**Problem description:** Any pictures in the records below must be left out when you repeat the lines from the line containing "23 (493, 2322)" through the line containing "Accept all (203, 118)" exactly.

**Data listing:**
···

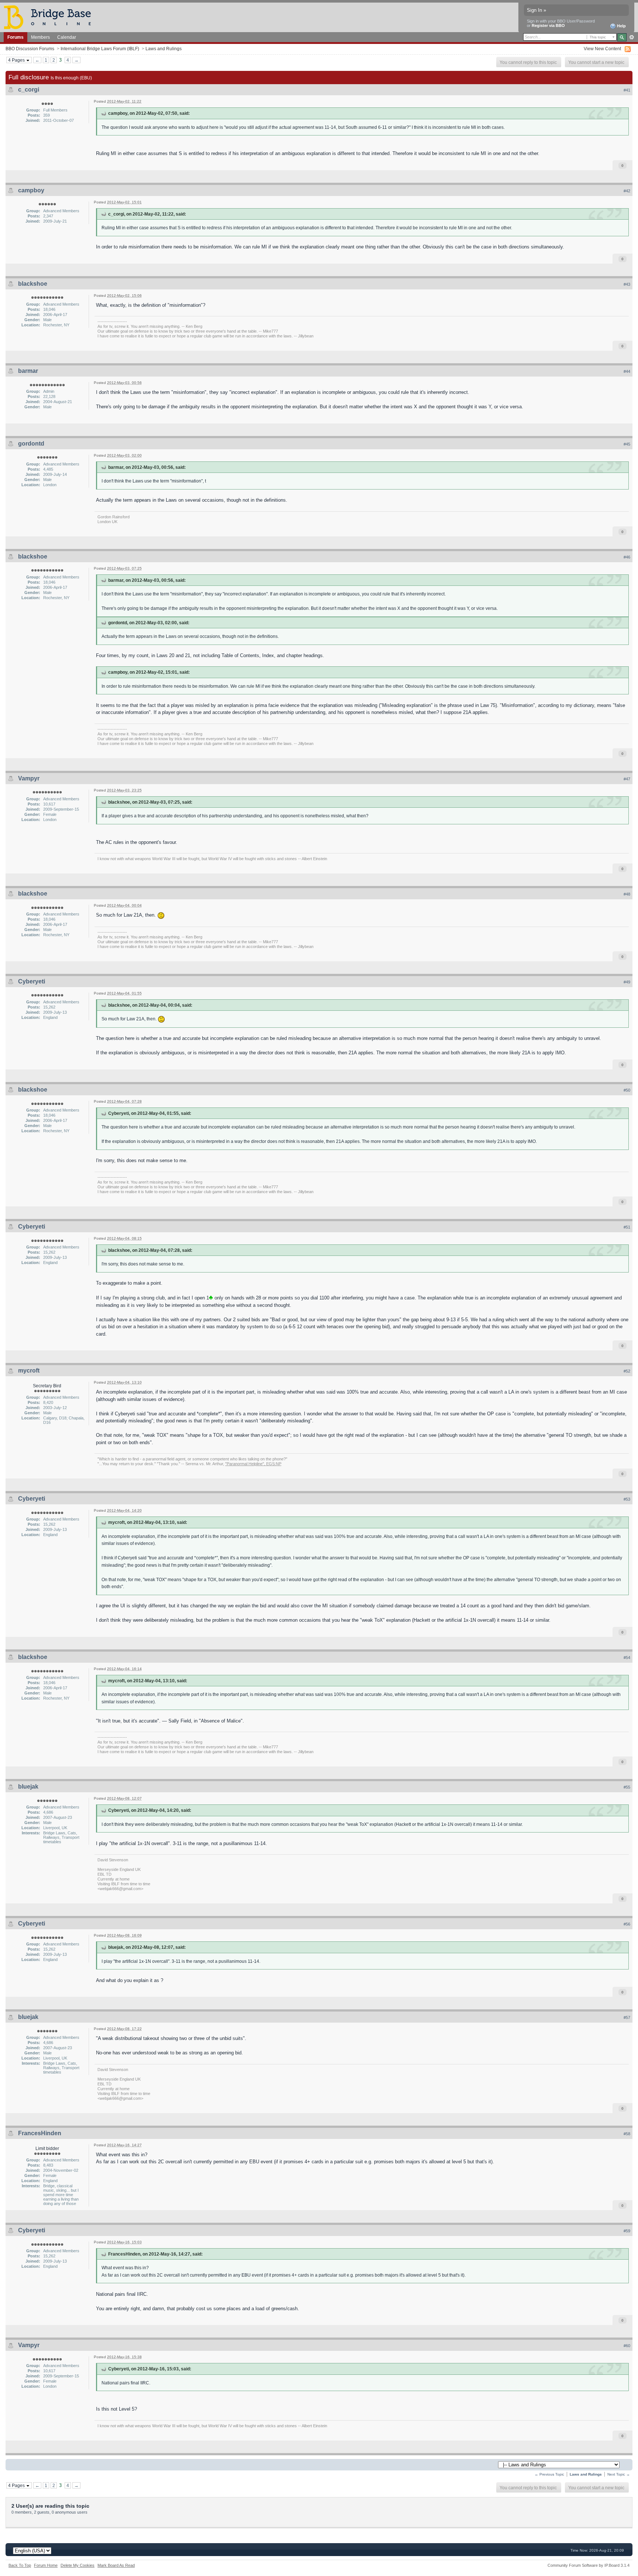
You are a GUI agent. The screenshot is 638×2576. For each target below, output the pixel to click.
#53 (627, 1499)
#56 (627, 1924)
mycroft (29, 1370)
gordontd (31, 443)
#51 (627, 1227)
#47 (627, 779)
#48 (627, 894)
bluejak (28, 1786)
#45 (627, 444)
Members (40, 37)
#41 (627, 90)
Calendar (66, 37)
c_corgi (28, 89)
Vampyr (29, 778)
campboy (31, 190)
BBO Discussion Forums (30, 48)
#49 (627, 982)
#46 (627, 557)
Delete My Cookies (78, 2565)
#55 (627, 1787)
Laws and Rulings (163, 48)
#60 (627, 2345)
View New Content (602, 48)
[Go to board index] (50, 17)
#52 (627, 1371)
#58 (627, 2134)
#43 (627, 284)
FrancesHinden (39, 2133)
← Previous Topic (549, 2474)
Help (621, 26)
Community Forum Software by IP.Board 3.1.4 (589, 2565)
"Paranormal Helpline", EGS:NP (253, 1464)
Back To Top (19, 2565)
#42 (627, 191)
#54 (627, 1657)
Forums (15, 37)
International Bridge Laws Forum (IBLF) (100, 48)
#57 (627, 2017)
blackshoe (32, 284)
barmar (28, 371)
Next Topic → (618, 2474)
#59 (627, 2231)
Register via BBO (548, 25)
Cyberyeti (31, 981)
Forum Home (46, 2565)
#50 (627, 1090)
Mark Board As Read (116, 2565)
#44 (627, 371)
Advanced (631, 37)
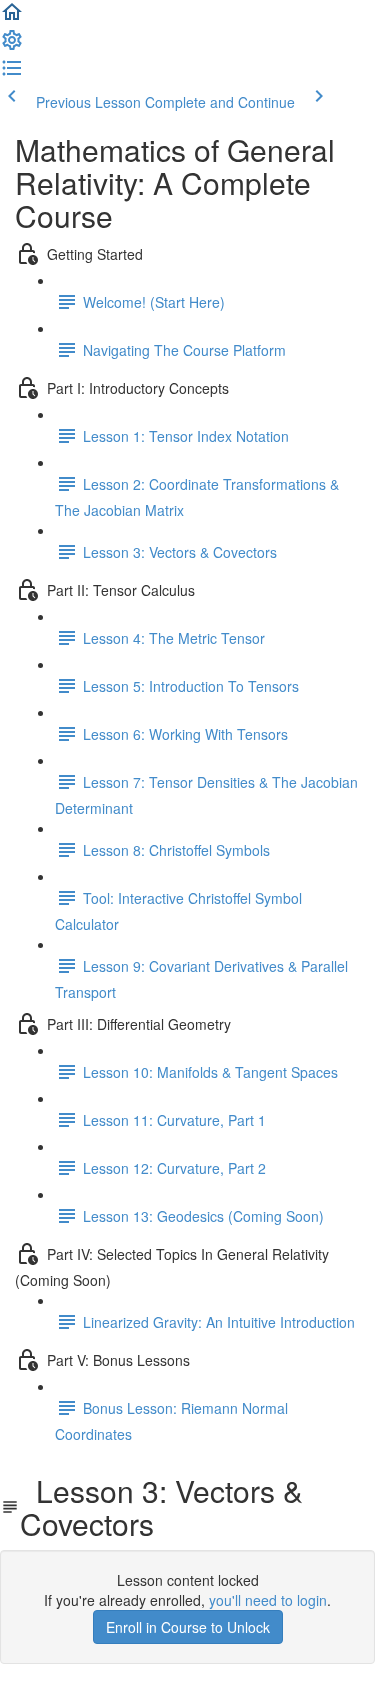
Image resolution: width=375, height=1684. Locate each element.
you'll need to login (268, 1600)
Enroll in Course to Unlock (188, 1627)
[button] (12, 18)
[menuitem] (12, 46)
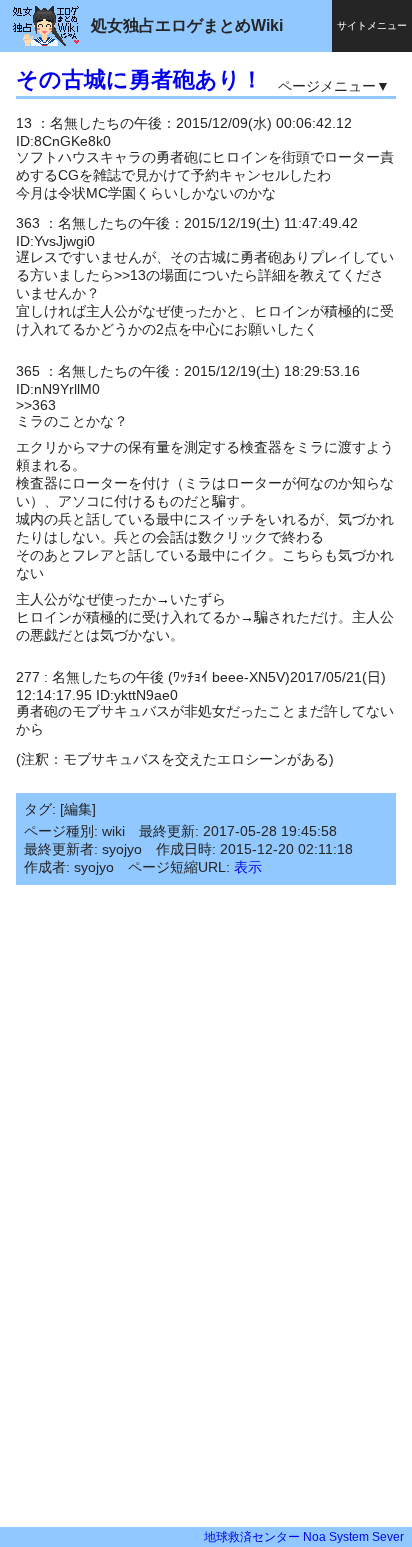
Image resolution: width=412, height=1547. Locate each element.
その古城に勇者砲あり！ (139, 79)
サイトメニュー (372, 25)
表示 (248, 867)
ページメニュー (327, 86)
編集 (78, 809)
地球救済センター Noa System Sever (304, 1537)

···

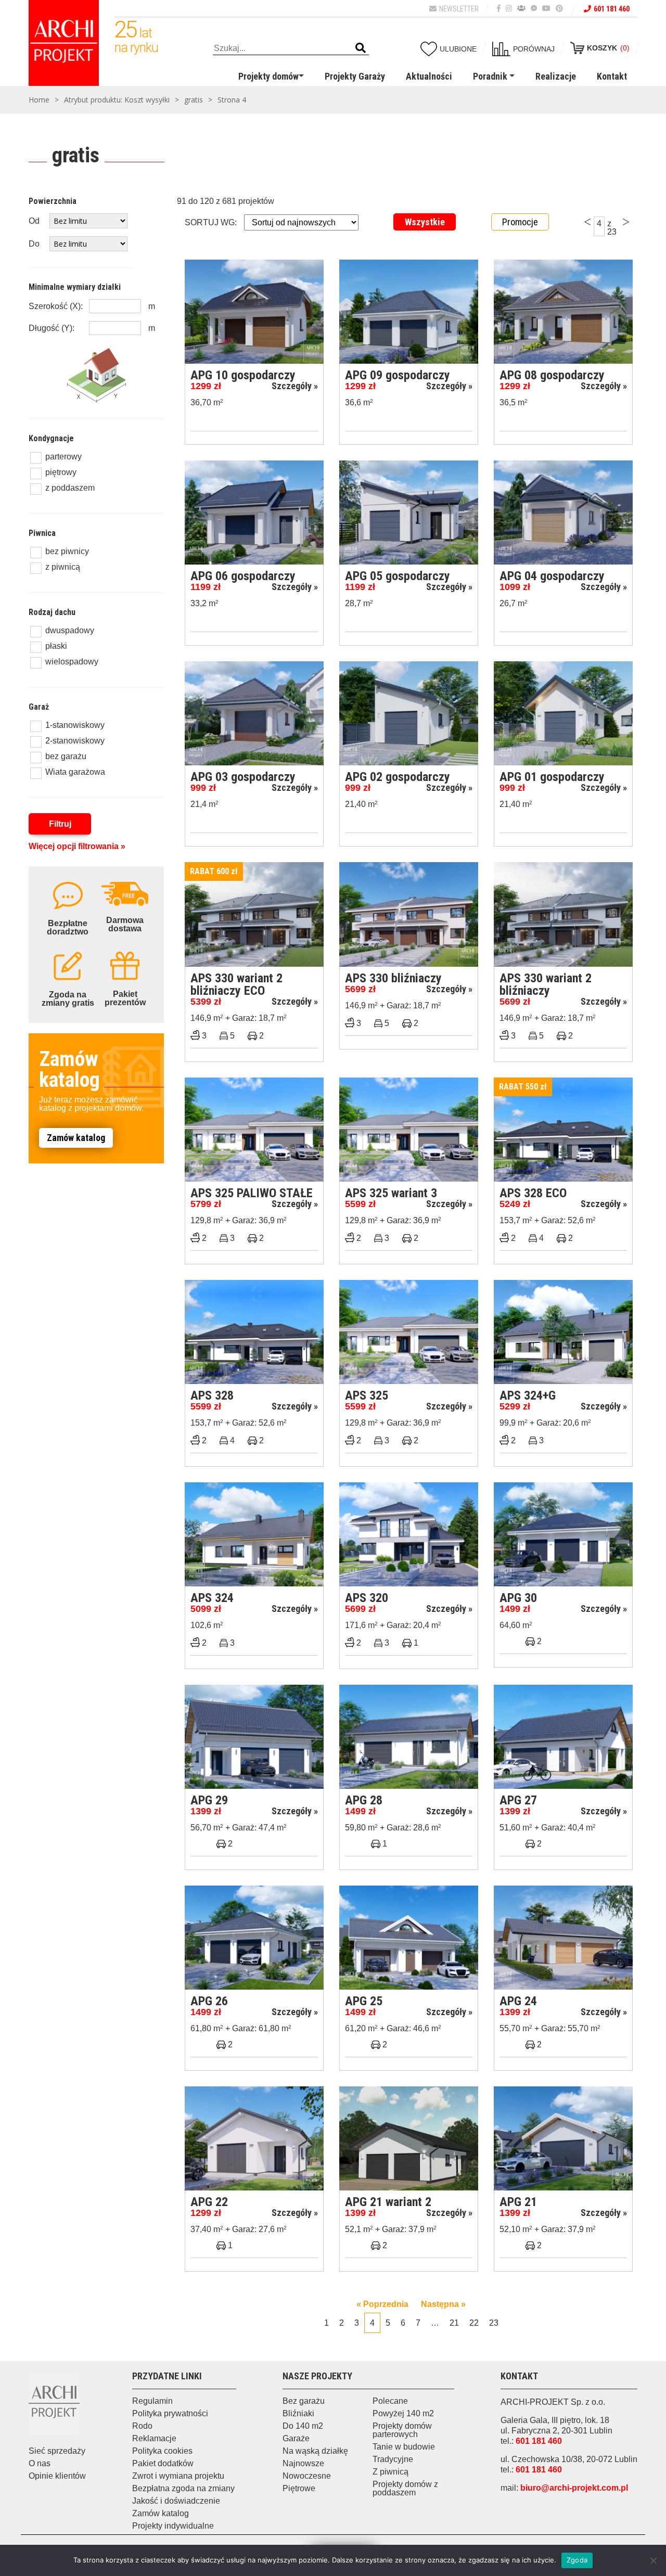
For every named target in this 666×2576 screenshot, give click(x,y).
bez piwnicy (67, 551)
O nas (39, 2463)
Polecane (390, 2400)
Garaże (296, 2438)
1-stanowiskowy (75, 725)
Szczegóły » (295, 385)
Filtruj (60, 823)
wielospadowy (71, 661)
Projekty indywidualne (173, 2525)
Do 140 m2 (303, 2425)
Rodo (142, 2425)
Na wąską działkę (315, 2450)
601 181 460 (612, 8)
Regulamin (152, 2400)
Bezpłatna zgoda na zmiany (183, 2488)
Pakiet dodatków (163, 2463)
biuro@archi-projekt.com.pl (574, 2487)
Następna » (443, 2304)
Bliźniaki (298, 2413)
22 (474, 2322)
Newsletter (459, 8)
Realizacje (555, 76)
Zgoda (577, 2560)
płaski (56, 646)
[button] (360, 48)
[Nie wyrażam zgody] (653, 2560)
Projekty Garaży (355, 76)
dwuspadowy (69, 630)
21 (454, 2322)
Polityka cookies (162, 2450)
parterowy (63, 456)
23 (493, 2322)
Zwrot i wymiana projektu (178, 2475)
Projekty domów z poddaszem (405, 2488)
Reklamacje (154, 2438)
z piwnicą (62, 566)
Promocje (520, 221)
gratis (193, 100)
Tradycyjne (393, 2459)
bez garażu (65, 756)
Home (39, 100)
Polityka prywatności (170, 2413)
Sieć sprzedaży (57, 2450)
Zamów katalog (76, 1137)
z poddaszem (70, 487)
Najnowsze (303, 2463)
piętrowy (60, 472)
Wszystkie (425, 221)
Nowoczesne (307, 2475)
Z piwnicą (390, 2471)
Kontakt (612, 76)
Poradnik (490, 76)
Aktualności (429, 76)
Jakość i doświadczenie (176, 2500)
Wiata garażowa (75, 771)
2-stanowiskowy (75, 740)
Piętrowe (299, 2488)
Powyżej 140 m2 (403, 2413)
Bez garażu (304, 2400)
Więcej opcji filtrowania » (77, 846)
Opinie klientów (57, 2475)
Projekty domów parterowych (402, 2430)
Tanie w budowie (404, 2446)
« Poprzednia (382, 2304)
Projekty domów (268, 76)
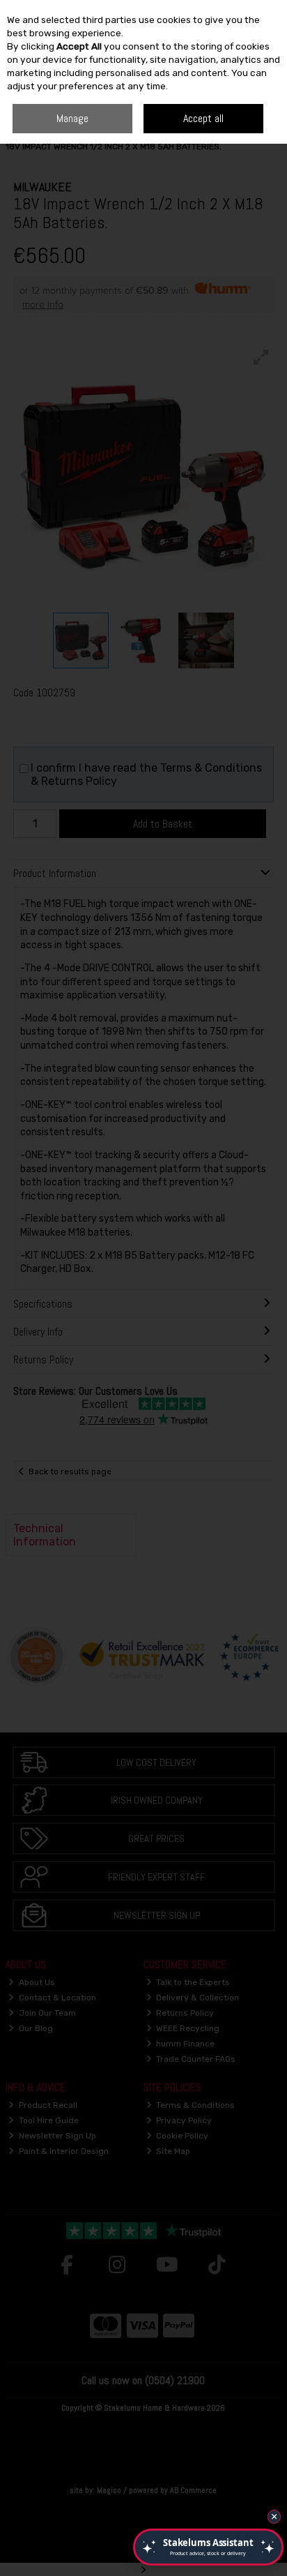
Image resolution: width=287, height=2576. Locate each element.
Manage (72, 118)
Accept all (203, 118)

···

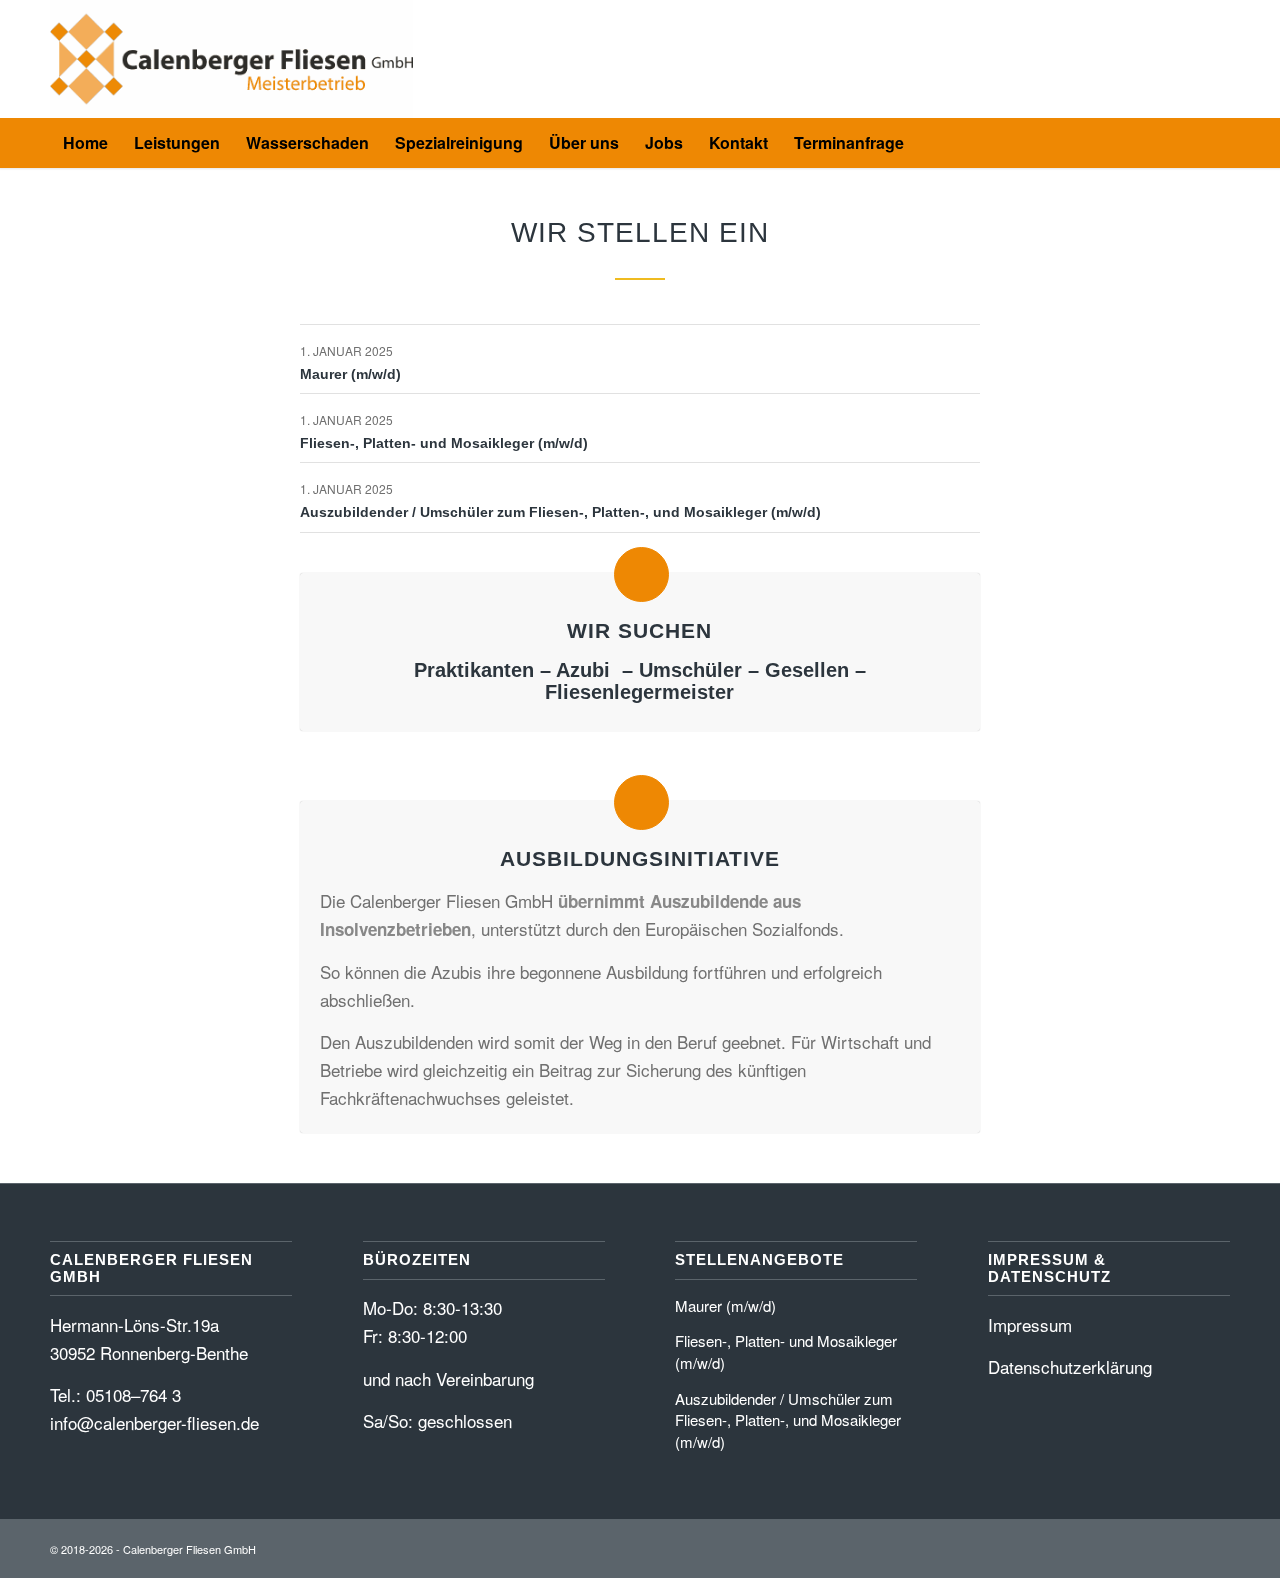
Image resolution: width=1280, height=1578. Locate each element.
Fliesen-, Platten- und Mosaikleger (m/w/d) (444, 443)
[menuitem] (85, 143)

···

**Response:**
23 (493, 2322)
Zwrot i wymiana projektu (178, 2475)
Projekty domów z poddaszem (405, 2488)
Reklamacje (154, 2438)
z piwnicą (62, 566)
Promocje (520, 221)
gratis (193, 100)
Tradycyjne (393, 2459)
bez garażu (65, 756)
Home (39, 100)
Polityka prywatności (170, 2413)
Sieć sprzedaży (57, 2450)
Zamów katalog (76, 1137)
z poddaszem (70, 487)
Najnowsze (303, 2463)
piętrowy (60, 472)
Wszystkie (425, 221)
Nowoczesne (307, 2475)
Z piwnicą (390, 2471)
Kontakt (612, 76)
Poradnik (490, 76)
Aktualności (429, 76)
Jakość i doświadczenie (176, 2500)
Wiata garażowa (75, 771)
2-stanowiskowy (75, 740)
Piętrowe (299, 2488)
Powyżej 140 m2 (403, 2413)
Bez garażu (304, 2400)
Więcej opcji filtrowania » (77, 846)
Opinie klientów (57, 2475)
Projekty domów parterowych (402, 2430)
Tanie w budowie (404, 2446)
« Poprzednia (382, 2304)
Projekty domów (268, 76)
Image resolution: width=287, height=2576. Locate each element.
Manage (72, 118)
Accept all (203, 118)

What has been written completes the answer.